Her lifestyle soon caught the attention of locals when she started spending as much as £666 a day, which is considered a fortune for an average South African. Her cover was blown when she left a receipt behind at the supermarket which revealed she had a whopping £800,000 in her bank account. The issue was brought to the attention of the police.
She was apprehended in 2017 and charged with theft and fraud. The court sentenced her to five years in prison after spending 818,000 rand – equivalent to nearly £50,000 ($61,000) in 2017. She explained after her sentencing that she assumed the money was a gift from God and didn’t carefully think through the situation before spending the funds.
But Mani’s counsel Asanda Pakade appealed her sentence and asserted she was no flight risk and she had not fraudulently acquired the money. It would be improper to place her in an overcrowded correctional center on such grounds, the counsel argued.
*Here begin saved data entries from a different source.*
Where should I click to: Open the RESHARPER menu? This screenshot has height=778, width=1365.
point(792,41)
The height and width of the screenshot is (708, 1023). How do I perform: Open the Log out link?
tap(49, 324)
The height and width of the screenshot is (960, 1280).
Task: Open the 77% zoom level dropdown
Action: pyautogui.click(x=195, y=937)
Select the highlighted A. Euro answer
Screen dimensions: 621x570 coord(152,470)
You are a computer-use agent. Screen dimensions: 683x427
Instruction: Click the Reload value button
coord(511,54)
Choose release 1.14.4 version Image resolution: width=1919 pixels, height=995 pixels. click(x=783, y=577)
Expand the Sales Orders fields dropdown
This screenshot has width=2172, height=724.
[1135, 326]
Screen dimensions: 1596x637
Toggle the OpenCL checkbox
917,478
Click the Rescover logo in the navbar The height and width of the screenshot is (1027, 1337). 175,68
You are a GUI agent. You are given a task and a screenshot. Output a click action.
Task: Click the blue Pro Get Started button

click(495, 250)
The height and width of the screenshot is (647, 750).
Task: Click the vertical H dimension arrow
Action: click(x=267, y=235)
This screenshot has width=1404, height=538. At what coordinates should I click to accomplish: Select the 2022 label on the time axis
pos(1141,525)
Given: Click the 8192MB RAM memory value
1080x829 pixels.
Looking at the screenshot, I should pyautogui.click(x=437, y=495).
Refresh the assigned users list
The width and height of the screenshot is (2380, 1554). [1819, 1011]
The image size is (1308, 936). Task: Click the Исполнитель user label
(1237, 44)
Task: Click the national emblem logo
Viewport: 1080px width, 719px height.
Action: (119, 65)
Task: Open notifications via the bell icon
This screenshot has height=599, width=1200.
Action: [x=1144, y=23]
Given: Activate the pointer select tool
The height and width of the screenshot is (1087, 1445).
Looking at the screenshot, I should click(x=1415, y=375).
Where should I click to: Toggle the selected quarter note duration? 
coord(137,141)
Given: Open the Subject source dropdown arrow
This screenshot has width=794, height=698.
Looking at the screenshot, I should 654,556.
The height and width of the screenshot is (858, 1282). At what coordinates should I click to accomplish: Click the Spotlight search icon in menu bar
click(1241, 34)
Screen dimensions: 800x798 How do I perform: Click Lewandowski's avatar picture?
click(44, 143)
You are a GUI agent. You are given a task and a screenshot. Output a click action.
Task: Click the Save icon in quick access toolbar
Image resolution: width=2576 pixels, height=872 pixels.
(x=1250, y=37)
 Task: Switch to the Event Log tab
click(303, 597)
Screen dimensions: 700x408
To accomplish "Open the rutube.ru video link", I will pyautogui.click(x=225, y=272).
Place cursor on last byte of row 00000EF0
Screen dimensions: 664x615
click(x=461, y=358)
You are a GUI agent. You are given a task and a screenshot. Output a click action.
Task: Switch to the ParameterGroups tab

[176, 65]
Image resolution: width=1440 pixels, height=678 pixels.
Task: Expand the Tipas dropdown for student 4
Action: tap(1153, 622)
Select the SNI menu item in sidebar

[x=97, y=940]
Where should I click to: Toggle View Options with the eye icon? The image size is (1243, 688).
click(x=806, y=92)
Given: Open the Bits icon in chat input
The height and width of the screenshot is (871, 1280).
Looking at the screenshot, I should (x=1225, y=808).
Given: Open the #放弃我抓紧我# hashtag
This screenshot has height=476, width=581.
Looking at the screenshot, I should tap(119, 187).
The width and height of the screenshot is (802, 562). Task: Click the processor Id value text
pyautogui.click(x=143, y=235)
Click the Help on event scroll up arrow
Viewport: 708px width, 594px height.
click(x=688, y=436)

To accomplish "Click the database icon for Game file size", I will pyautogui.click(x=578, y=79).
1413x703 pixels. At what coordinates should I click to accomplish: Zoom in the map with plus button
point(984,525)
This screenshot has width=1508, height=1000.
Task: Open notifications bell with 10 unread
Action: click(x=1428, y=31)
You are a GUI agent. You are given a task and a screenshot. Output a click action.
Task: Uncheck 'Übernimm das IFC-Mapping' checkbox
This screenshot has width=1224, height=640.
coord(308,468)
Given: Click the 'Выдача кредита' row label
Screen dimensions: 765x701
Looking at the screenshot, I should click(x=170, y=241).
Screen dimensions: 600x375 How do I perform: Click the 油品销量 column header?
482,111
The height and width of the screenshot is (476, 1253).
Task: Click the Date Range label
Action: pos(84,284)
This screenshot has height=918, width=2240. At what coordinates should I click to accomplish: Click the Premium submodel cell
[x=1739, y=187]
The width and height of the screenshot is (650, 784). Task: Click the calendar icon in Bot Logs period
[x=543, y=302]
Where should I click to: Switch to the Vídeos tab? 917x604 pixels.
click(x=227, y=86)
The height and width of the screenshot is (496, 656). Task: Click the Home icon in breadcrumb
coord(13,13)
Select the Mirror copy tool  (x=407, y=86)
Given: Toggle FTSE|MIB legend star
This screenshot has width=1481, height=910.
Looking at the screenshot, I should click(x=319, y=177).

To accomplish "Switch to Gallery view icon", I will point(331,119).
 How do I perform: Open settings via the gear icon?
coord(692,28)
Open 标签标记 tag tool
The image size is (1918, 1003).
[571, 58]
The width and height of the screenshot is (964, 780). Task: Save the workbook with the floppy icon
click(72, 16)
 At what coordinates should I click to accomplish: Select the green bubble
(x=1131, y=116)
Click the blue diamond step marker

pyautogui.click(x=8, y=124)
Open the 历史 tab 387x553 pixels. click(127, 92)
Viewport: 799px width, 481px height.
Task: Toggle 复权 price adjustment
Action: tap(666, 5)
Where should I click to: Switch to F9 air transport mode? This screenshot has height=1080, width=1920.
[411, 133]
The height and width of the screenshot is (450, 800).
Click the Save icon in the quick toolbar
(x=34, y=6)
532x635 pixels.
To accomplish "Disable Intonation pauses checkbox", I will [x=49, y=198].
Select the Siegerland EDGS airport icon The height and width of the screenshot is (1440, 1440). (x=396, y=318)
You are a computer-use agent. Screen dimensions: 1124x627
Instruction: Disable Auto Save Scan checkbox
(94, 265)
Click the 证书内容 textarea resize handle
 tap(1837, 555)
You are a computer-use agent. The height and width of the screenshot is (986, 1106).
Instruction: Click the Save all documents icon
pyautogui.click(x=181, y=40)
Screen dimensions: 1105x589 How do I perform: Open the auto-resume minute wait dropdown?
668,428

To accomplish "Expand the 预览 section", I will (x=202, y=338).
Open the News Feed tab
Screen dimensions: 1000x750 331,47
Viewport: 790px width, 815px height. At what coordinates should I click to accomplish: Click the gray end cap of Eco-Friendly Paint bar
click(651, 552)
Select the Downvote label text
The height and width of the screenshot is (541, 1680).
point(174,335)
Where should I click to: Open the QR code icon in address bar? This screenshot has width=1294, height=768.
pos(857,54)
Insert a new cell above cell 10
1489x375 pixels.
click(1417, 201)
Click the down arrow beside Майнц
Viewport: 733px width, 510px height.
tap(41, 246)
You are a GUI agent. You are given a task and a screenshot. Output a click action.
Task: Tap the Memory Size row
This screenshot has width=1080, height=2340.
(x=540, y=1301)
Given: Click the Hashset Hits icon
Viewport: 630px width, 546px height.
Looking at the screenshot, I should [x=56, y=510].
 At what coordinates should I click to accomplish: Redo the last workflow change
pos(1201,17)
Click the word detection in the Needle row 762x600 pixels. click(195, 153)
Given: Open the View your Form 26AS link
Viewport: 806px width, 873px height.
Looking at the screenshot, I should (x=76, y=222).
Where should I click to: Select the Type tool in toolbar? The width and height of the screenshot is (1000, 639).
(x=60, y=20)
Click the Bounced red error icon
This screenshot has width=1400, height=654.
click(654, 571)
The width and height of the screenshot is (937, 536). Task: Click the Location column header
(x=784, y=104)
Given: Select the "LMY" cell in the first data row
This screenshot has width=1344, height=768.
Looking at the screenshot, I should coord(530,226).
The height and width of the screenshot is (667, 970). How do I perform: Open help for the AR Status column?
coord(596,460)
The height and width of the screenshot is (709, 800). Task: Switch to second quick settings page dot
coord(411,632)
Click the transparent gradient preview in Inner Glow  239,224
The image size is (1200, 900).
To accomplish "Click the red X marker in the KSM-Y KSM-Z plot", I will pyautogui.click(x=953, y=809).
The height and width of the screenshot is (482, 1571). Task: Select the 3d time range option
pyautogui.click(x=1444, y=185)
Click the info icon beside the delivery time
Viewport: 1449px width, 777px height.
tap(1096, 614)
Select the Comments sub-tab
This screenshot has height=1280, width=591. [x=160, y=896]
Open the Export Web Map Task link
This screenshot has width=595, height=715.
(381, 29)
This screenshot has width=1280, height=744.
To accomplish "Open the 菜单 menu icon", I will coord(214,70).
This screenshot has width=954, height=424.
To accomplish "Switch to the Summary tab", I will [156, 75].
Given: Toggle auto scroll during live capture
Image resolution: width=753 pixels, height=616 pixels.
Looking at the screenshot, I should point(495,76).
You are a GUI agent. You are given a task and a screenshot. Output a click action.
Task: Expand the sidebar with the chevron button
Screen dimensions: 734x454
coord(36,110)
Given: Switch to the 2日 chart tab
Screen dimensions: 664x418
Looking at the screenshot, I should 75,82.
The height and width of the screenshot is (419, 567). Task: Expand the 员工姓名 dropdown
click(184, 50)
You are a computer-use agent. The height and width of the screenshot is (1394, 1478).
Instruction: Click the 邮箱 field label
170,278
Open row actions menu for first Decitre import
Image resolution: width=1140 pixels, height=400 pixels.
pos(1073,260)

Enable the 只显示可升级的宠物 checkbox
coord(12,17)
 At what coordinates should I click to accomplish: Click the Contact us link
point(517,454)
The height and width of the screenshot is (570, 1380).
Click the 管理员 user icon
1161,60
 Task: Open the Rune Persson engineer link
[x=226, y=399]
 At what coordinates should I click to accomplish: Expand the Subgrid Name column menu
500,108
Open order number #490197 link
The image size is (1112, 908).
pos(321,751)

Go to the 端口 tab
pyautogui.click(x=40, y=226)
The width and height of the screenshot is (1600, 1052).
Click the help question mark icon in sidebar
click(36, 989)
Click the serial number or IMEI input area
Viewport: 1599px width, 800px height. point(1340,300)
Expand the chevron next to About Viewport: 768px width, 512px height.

He explained that if anyone was at fault it was the national student financial aid scheme that had wrongly disbursed 14 million rand into her account and were unaware of the mistake until their attention was drawn to it by students.
Judges at East London High Court in Makhanda suspended her 5-year prison sentence, contingent on the premise that Mani will avoid theft or fraud during the specified period.
The newlywed mother-of-two was ordered to complete 14 weeks of community service and undergo counseling, but, interestingly was spared from repaying the money she had already spent as part of her sentencing.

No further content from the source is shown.